Programmatic Highlights – Current Activities

  • JUF/Jewish Agency for Israel Bar/Bat Mitzvah Program.  JAFI conducts various summer camps for Jewish youth, which are essentially Jewish immersion programs. JUF funds a special program to provide follow-up to children and their parents who attended such a camp by sponsoring a program which meets two times a week throughout the year for children and their adult relatives. Last year 70 children and 70 parents participated in this program.
  • In cooperation with Jewish Healthcare International (JHI), Chicago Kyiv Kehillah Project has sent physicians to Kyiv to assess health care needs – specifically focusing on issues related to vision. Last year professional staff and ophthalmologists from Israel and from JHI traveled to Kyiv to begin implementation of the Kyiv Vision Project. Following the first trip, it was concluded that there were opportunities to intervene with equipment and training to improve the vision of many Ukrainian elderly. Equipment is now being purchased and will be sent to an identified partnered hospital in Kyiv (Hospital #2). Chicago area ophthalmologists are being recruited to participate in this project. It will require travel to Kyiv to train Ukrainian ophthalmologists how to use the new equipment.
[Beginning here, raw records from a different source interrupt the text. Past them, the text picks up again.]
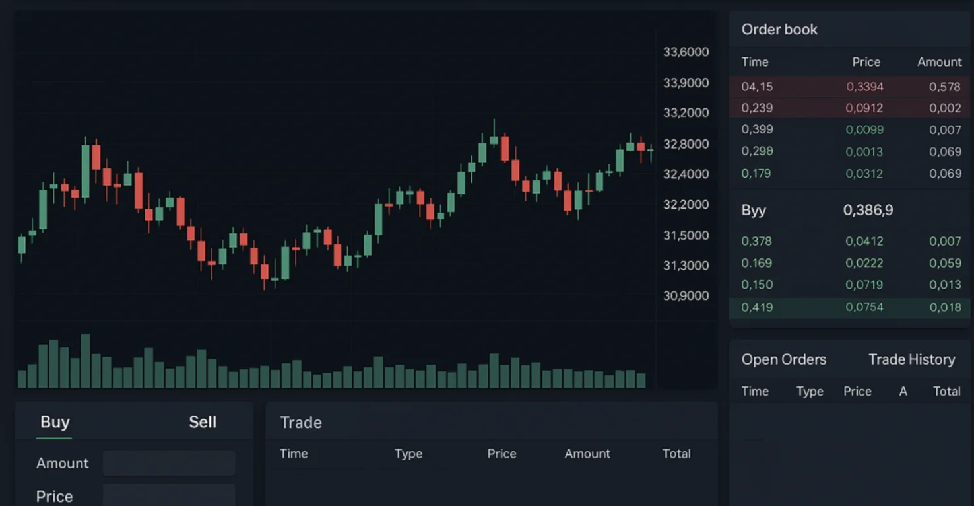Focus the Price input field
974x506 pixels.
click(x=169, y=495)
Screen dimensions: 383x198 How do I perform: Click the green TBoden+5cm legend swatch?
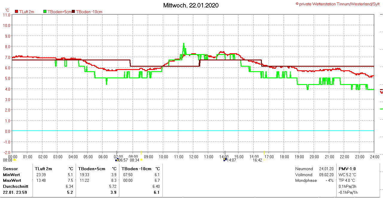(x=45, y=12)
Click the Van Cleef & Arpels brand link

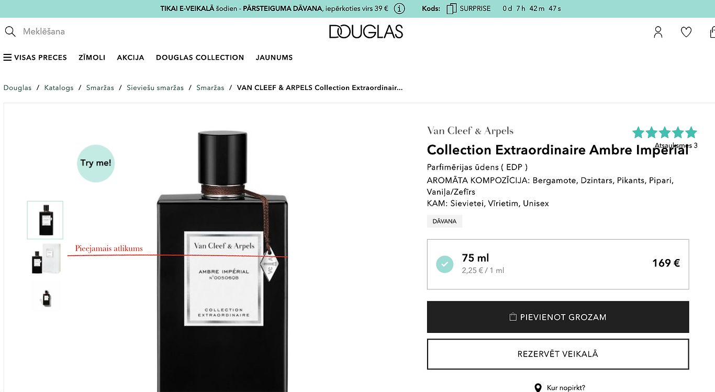click(x=470, y=131)

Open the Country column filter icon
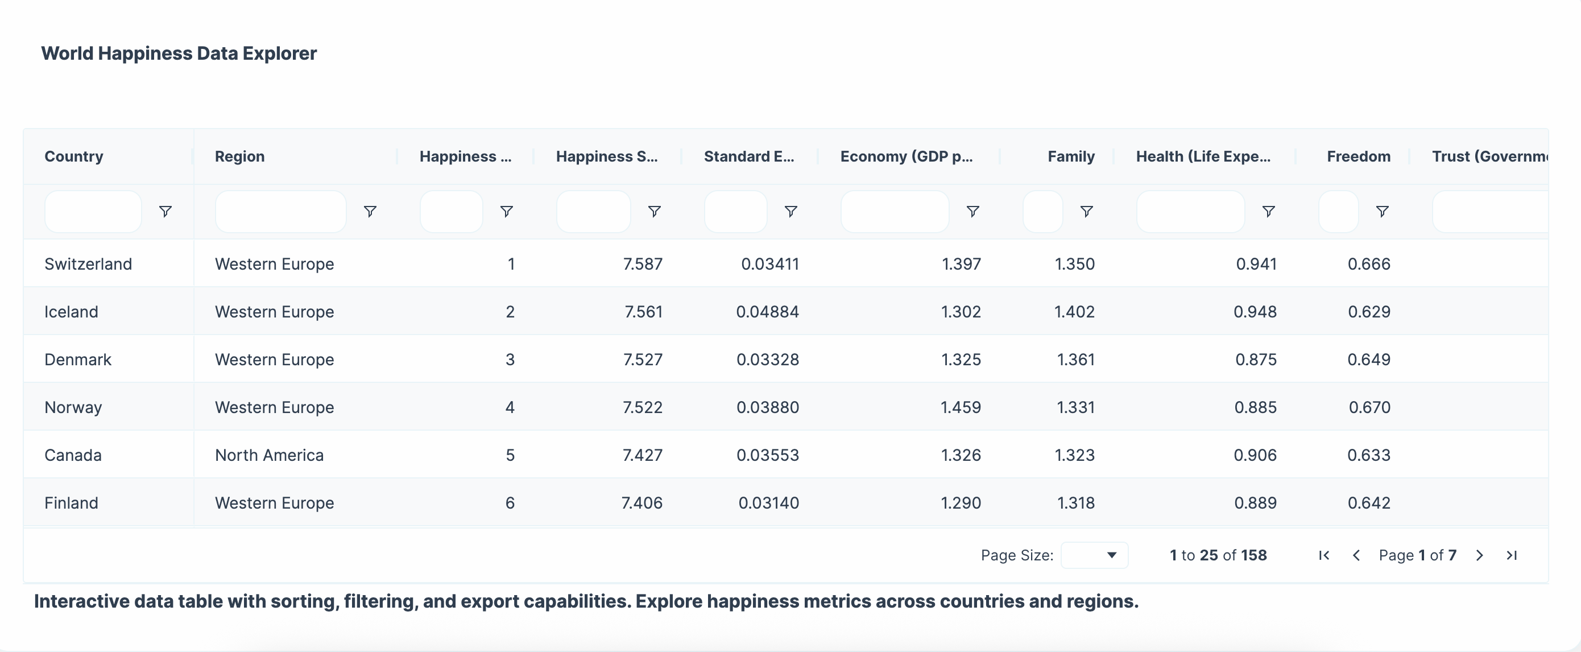pyautogui.click(x=165, y=211)
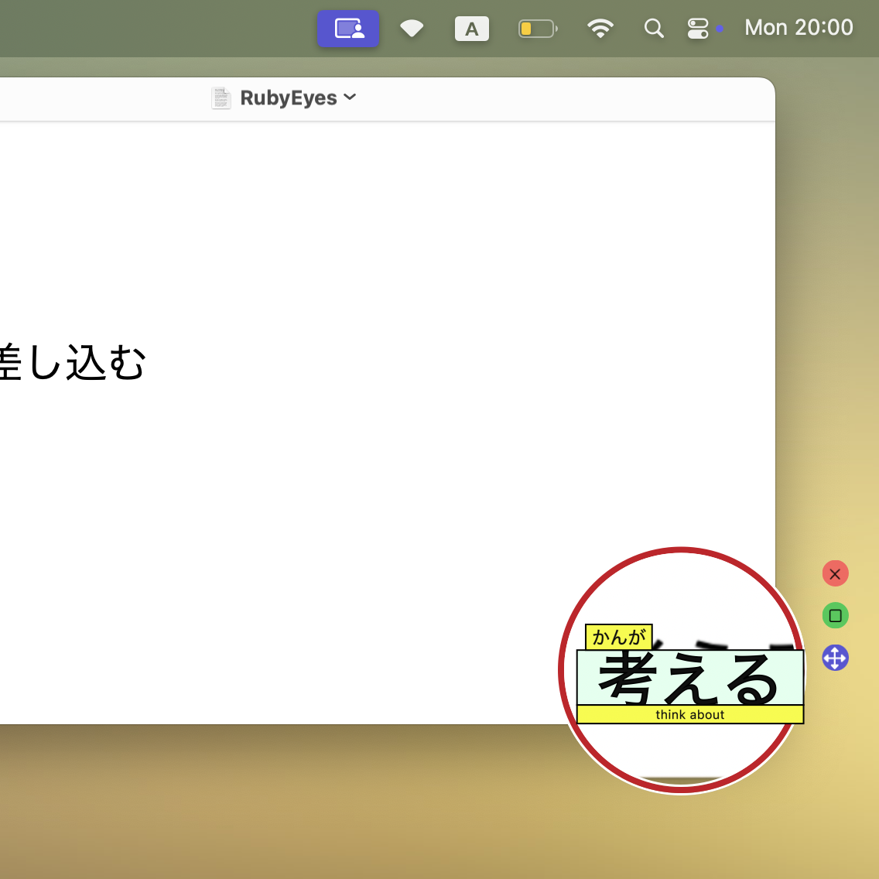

  • For the past two summers, the Kyiv Kehillah Project has brought two Ukrainian college students to Chicago to participate in the nine week Lewis Summer Internship program. They work at one of our local agencies and live with Chicago host families. At the same time two interns are brought to Chicago from our Partnership 2000 region to participate in this program. The four international interns and the 26 Chicago-based interns learn from each other and spend time discussing what it means to be a Jew in their home community.
  • The Kyiv Kehillah Project supports pluralist Jewish education programs in Kyiv.
  • JUF brings missions to Kyiv.
  • Each year a group of Hillel students from Illinois campuses are selected to go to Kyiv to meet Kyiv Hillel counterparts and to visit poor elderly in Kyiv and in the periphery. In the past, students have lead Passover seders and have celebrated Jewish holidays with Ukrainian Jews.